Third, Kloszewski has not shown that the Government acted in bad faith by failing to search CC-3’s phone and preserve its contents. Agent Cunningham testified that he did not search CC-3’s phone because it was important to further the investigation not only with respect to Kloszewski, but to other individuals under investigation, and that searching CC-3’s phone might alienate her and disrupt her cooperation. Although this does not explain why the Government did not search her phone during the period in late March when CC-3 was not actively cooperating with the Government, Agent Cunningham testified that at that time, the Government believed it had substantial evidence against Kloszewski, and had shifted the focus of the investigation elsewhere. Agent Cunningham also stated that in hindsight, he wishes that he had searched CC-3’s phone because it likely contained additional incriminating evidence against Kloszewski.

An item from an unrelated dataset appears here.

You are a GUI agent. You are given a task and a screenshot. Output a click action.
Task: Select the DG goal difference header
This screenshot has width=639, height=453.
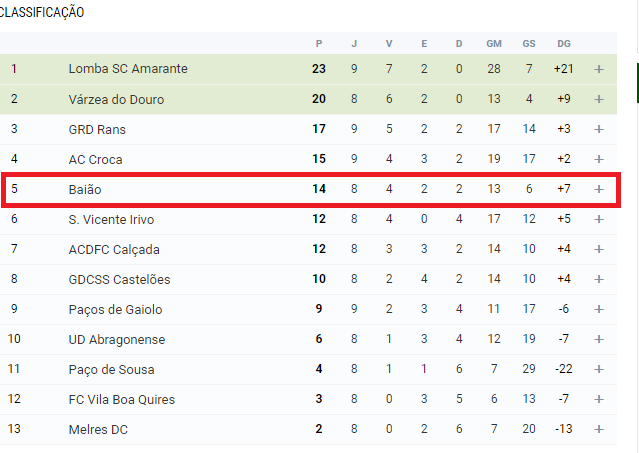tap(564, 44)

The DEA’s conduct in this case, while arguably negligent, does not amount to bad faith, for there is no evidence that Agent Cunningham or any other Government official acted maliciously or engaged in deliberate misconduct. See Arizona v. Youngblood, 488 U.S. 51, 58, 109 S. Ct. 333, 102 L. Ed. 2d 281 (1988) (conduct that “can at worst be described as negligent” does not amount to bad faith). As discussed above, the exculpatory value of the missing evidence remains in dispute, and Kloszewski has not shown that the Government had any incentive to prevent Kloszewski from obtaining it. See Youngblood, 488 U.S. at n.* (“The presence or absence of bad faith by the police for purposes of the Due Process Clause must necessarily turn on the police’s knowledge of the exculpatory value of the evidence at the time it was lost or destroyed.”); In re Terrorist Bombings of U.S. Embassies in E. Africa, 552 F.3d 93, 148 (2d Cir. 2008) (“We can conclude with confidence that the recordings were not intentionally destroyed based on the fact that the government was itself disadvantaged by the destruction of the tapes.”). Absent a showing of bad faith, Kloszewski’s motion fails.